_Material provided:_
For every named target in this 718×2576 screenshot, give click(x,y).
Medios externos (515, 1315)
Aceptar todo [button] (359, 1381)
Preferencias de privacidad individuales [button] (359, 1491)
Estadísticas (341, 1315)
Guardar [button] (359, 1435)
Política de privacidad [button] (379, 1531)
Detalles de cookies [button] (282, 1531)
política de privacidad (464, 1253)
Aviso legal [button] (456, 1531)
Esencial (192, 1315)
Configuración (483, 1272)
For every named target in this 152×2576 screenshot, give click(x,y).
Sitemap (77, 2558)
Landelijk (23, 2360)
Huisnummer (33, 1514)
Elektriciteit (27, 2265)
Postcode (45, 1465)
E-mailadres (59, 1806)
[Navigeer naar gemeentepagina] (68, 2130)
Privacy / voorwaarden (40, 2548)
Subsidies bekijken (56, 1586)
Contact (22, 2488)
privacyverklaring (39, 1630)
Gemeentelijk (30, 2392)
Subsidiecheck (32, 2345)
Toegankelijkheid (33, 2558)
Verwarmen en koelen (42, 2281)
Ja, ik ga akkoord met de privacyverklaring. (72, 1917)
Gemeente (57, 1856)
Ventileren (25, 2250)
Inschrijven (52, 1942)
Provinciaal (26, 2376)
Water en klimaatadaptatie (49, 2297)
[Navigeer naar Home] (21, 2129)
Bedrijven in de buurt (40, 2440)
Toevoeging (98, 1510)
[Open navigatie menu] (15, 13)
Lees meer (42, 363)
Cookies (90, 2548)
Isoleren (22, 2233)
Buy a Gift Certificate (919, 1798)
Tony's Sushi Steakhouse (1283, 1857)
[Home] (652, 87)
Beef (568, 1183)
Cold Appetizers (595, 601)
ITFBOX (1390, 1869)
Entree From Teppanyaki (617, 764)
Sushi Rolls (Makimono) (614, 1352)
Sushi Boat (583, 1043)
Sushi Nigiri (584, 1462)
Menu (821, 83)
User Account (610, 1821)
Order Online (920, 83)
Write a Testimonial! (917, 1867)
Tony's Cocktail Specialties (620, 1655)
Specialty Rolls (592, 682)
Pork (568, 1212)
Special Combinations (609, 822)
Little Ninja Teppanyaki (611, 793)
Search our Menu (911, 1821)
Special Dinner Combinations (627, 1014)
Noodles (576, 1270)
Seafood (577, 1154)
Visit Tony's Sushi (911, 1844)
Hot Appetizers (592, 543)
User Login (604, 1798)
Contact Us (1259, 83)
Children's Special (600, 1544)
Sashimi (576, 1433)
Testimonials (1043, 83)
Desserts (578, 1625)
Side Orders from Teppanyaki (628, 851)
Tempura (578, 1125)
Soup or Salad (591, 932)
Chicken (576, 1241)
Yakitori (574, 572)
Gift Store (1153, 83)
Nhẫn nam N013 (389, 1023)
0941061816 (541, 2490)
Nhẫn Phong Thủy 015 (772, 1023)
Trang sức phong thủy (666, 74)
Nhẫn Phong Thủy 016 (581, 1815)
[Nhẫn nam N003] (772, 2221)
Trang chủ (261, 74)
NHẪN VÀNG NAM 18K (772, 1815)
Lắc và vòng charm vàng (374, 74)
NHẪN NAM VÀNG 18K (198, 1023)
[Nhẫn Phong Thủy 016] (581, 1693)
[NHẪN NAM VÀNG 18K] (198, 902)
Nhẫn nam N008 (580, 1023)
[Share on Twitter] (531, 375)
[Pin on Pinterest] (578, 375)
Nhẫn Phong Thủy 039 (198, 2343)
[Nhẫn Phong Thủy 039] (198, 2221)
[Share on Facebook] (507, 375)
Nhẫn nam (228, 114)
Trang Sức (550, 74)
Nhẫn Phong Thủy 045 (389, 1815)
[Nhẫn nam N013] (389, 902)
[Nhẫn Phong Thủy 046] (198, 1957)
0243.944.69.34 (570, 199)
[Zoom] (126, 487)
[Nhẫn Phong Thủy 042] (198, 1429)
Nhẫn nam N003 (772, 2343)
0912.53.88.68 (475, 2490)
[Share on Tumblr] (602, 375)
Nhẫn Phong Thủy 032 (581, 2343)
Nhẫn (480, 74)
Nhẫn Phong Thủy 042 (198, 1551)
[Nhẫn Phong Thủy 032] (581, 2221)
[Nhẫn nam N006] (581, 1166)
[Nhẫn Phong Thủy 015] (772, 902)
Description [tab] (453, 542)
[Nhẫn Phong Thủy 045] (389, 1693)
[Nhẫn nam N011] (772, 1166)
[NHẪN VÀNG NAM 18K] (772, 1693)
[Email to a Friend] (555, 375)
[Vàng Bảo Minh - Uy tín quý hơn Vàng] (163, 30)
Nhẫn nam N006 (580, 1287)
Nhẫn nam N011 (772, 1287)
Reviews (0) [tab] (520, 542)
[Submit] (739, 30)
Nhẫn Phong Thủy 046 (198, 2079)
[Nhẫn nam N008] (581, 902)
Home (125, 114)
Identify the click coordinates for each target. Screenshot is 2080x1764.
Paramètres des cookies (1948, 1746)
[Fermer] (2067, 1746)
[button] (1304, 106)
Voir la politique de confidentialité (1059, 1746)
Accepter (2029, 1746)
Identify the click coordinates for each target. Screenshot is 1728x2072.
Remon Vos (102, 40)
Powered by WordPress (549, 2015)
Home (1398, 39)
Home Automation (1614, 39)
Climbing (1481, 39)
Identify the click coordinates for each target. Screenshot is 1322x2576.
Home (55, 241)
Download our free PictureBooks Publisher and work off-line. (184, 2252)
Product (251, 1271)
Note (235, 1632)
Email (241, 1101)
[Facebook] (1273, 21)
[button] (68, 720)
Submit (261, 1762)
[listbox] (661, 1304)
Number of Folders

_Work required:_ Go through the records above and copy every line with the word "named".

_Answer section:_
For every named target in this 718×2576 screenshot, give click(x,y).
For every named target in this 152×2576 screenshot, give click(x,y).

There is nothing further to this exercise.